__SELECTED PASSAGE__
=-=-=-=-=

12 MIGHTY ORPHANS review: Luke Wilson and Martin Sheen shine in a throwback football drama
12 Mighty Orphans feels like a movie from another time. We don’t get many mid-tier sports dramas these days, and there’s something extremely comforting about the familiar beats of a movie like this, even if it isn’t necessarily a touchdown.
Set during the Great Depression, 12 Might Orphans tells the real-life story of the Mighty Mites, a team made up of players from a tough orphanage in Fort Worth, Texas. Lacking the funds to even afford a real football at the start of their season, the Mighty Mites eventually made it all the way to the Texas State Championships. Their inspiring run was in large part due to their forward-thinking coach Rusty Russell (played by the always welcoming Luke Wilson), a well-respected high school coach who gave up his cushy job to teach football at an underprivileged orphanage, and who invented many plays that have since become standard in today’s game.
Rusty Russell’s arrival initially doesn’t make much of an impression with the orphans, other than ogling his wife Juanita (Vanessa Shaw) who also begins teaching at the orphanage. The young boys have been physically and mentally beaten down by a vicious administrator (played with ruthless glee by Wayne Knight), and starting a football team is the last thing on their minds.
Russell ends up roping in the orphanage’s physician (played by the legendary Martin Sheen, who also narrates the film) as the team’s defensive coach, and thus begins the team’s unlikely slow rise to success.
In many ways, if you’ve seen one sports drama you’ve seen them all, and that’s also part of their endless appeal. 12 Mighty Orphans never shies away from those familiar tropes, but the film’s director Ty Roberts (who also co-wrote the screenplay with Lane Garrison and Kevin Meyer, based on the book by Jim Dent) also tries to place the team’s unexpected success within the context of the Great Depression and the lingering trauma of Russell’s time in WWI.

=-=-=-=-=

__THINGS TO DO__
• A. Copy the 12 Mighty Orphans review from "12 MIGHTY ORPHANS review: Luke" to "necessarily a touchdown.".
• B. Write the next part of the 12 Mighty Orphans review, picking up after its final sentence.

(Saved data entries)
=-=-=-=-=

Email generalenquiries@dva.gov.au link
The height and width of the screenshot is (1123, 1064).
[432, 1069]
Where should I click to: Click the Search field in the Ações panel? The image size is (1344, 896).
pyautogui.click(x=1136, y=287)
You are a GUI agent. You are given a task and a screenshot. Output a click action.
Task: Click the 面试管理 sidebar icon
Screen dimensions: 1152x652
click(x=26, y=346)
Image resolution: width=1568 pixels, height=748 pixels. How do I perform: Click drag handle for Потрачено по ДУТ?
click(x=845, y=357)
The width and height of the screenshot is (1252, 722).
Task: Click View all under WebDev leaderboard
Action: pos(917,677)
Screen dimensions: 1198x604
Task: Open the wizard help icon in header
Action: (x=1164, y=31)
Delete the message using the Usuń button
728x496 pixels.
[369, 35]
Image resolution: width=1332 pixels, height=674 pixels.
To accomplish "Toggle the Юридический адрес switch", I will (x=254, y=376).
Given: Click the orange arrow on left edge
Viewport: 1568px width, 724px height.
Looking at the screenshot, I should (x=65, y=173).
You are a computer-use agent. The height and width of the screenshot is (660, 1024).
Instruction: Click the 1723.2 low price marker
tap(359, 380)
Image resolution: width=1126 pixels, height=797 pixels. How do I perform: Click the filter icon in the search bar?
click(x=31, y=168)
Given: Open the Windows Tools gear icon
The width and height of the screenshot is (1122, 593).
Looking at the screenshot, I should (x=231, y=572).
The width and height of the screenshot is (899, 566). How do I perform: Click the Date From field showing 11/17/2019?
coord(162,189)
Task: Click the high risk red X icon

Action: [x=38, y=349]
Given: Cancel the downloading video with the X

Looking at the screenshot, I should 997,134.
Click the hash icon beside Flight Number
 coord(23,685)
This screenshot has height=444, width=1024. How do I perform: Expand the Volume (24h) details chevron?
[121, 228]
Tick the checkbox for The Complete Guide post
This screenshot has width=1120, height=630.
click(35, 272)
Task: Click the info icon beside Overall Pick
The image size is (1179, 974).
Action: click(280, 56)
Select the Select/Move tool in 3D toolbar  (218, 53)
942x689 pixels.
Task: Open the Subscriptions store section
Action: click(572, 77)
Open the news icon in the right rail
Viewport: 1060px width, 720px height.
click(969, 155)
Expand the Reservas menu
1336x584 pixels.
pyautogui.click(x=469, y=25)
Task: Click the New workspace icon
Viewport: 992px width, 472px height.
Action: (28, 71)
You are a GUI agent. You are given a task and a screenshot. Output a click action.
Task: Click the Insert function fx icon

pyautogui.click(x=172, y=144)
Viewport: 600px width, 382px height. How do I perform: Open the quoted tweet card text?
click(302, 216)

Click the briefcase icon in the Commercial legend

=-=-=-=-=

__TASK RESPONSES__
• A.
12 MIGHTY ORPHANS review: Luke Wilson and Martin Sheen shine in a throwback football drama
12 Mighty Orphans feels like a movie from another time. We don’t get many mid-tier sports dramas these days, and there’s something extremely comforting about the familiar beats of a movie like this, even if it isn’t necessarily a touchdown.

• B.
Much of the film’s sentimentality and appeal comes via Sheen’s narration, which adds a Ken Burns-like feel to the proceedings. That narration ensures that 12 Mighty Orphans never feels much like a modern movie, even though it was finished in the midst of the pandemic. Some viewers may find it a bit hokey or old-fashioned, which is likely just what will appeal to others who long for that period in the ’90s when sports dramas like this seemed to appear on HBO each week (and then play indefinitely).
The performances are strong across the board, in particular, Luke Wilson’s typically warm and resonate scenes with Sheen and the players. In a fairly remarkable twist, the film also marks Sheen’s on-screen reunion with the great Robert Duvall after their landmark work on 1979’s Apocalypse Now (Duvall has a small role as a financier here).
12 Mighty Orphans is a perfect Sunday afternoon movie. You don’t need to be a diehard football fan (or even really know much about the game) in order to keep up with this inspiring true story about a scarred coach leading a team of scrappy new players to the big leagues. The presentation can be a tad heavy-handed, and Wilson’s 11th-hour locker room speech doesn’t wring out the tears the way a Coach Taylor speech would (Texas Forever!), but it’s hard to fault a film that clearly wears its heart on its ratty jersey sleeve like this.
12 Mighty Orphans is in theatres now.